How To Set A Fishing Net
Koyuk Alaska is a very beautiful town during the hot summer days. Around the month of May the sun starts to stay up all day. The Koyuk River is full of fish by June. Everyone is out fishing with his or her boats and fishing nets. The fish travel with the tides morning and night. Usually it takes about two or three people to set the fishing net. The fishing net is from fifty to hundred feet long. Every fishing net has a different size mesh depending on what kind of fish you are fishing for. The most common mesh size around here in Koyuk is an inch and a quarter square cube.
Setting the nets, you will have to have your net organized in your boat. You have to make sure you have two anchors on each side of the net. Tie the end of the net so it connects to the anchor. Do this for both ends of the net. The anchor will hold the net in place in the river. The first anchor will be on the shore of the beach into the ground. Then we back up our boats so the net will drag out of the boat, setting itself into the river. There will be the float line on top and the lead line on the bottom. The float line helps keep the top of net the floating while the lead line sinks the net. This process allows the net to stretch wide from the top of the water, to the bottom catching the fish swimming by. When your net is all the way into the river the second anchor will be set out in the river. You will want to make sure that when your setting your net, the net is straight out from the beach. Also, your net will catch fish better if the net is nice and tight straight.
After you are done setting your fishing net, pull up the the bank and sit and watch the fish try to fight their way out of the net. Watch your float line on top of the water, and check if they are sinking. If they start to sink that means the fish is weighing down the net, and it’s time to check the net. You can start from any side of the end of the net. When you get to the net you will want to grab the float line and the lead line. The make your boat vertical with the net. Then stretch the float line and lead line apart from each other. Now at the same time you and your partner will pull the net at the same time., in the same direction. As you pull the net watch the water for fish caught in the net. As each fish makes its way into the boat, stop the boat an pull each fish out of the mesh. Now not every fish will be caught pretty good, so for a first time fishermen will probably take there time, taking their fish out. Keep doing this process throughout the whole net until you have nothing to check anymore. Remember that you don’t have to pull out any of your anchor, until you have enough fish you need.
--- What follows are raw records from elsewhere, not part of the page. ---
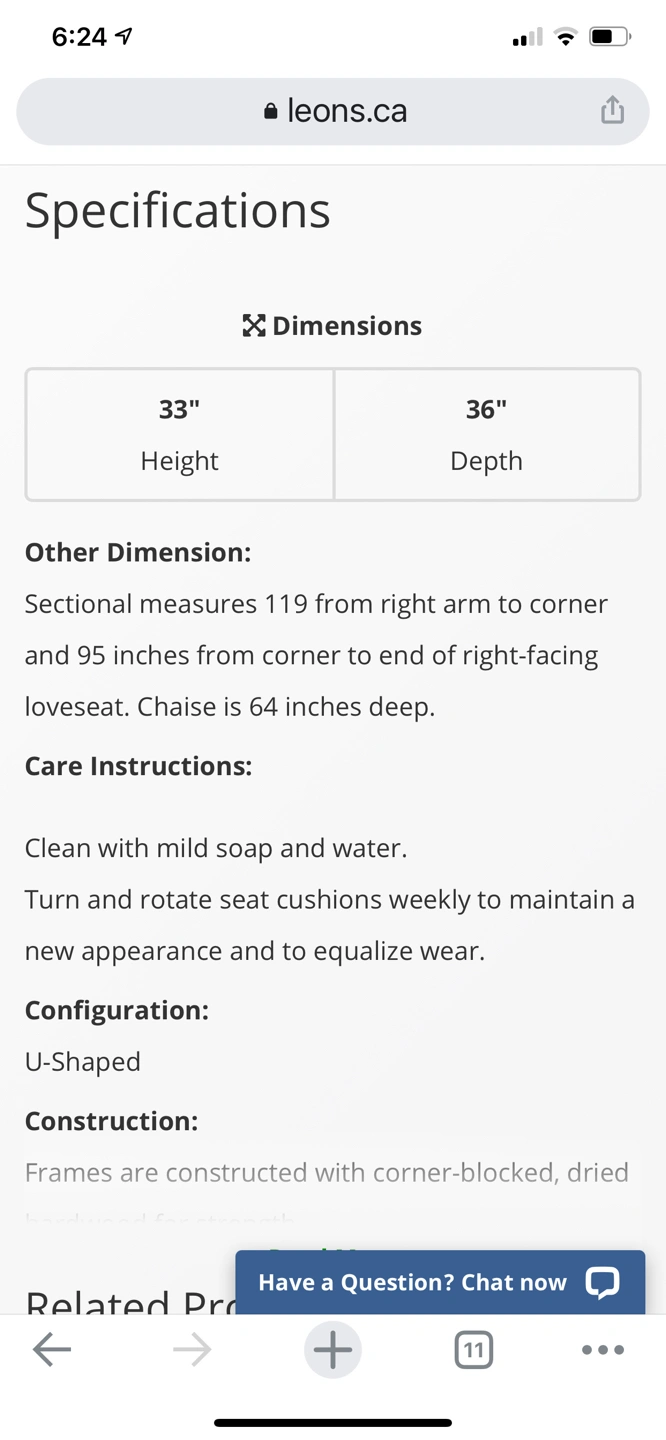This screenshot has height=1440, width=666.
Task: Go back with the left arrow
Action: pyautogui.click(x=52, y=1350)
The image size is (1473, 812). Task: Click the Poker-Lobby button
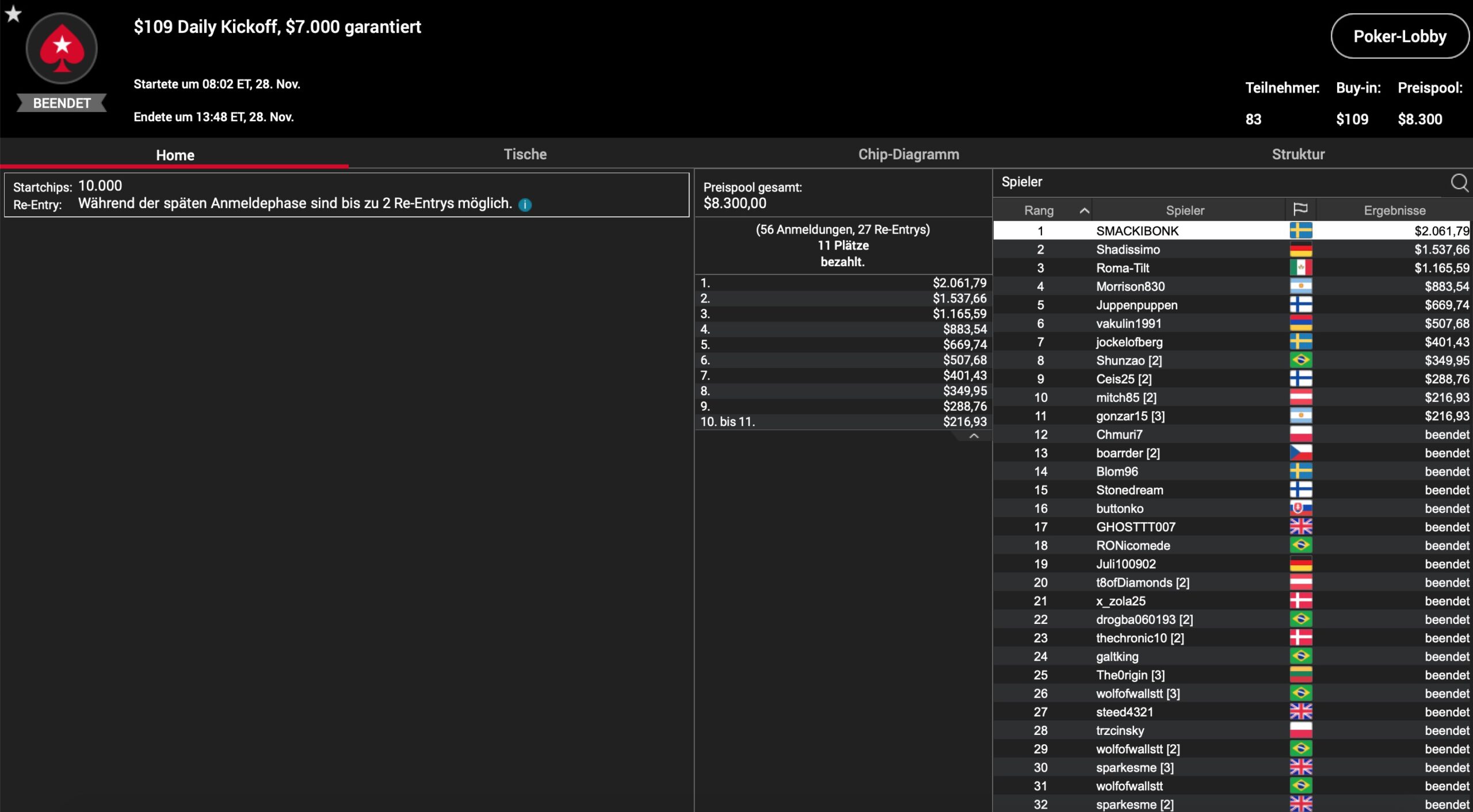tap(1399, 36)
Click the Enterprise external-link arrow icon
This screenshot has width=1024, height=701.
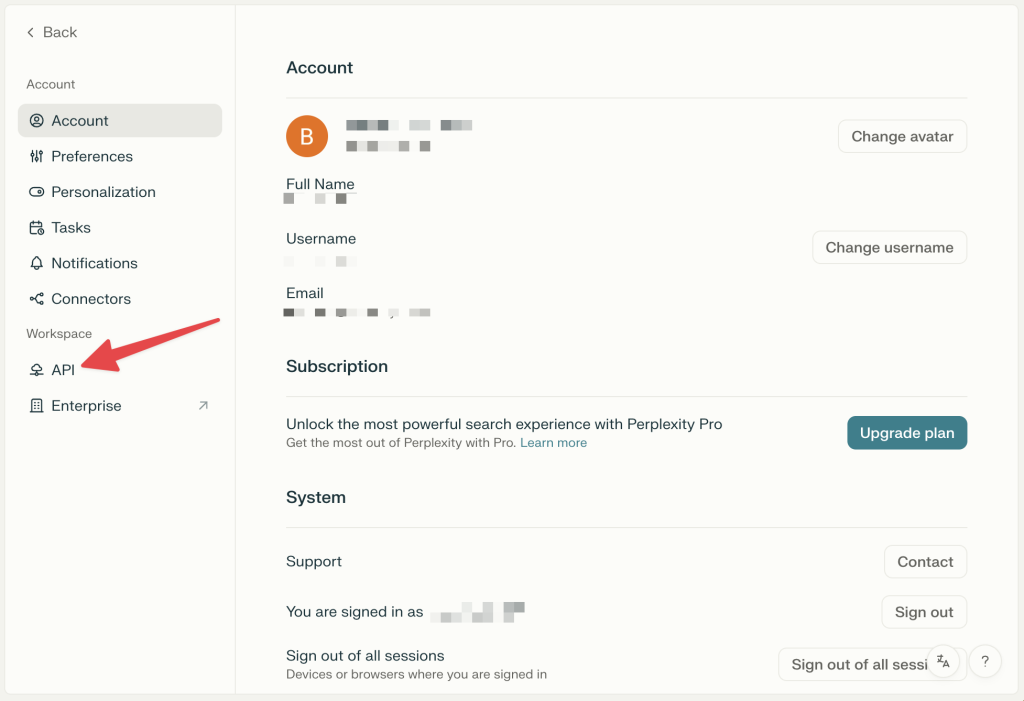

To pull the net, drive your boat out to the anchor that is in the river. When you have arrived to the anchor, grab the float line and pull the anchor. This is where you need three people to work together. One person will be driving the boat very slowly, while the other two crew members will pull both ends of the net. One will pull the float line and the other will pull the lead line in at the same time. As you pull in the net you will want to stack the net in one big section of the boat, make sure that the net wont get tangled up, so when you want to set your net out the next time. That’s why keeping your net organized is a very good idea, or else you will have some problems with the net being tangled. Then make your way to the beach collecting all of your net, until you reach your last anchor. This is how we survive throughout the whole year. I think it is all worth the work you put into your fish.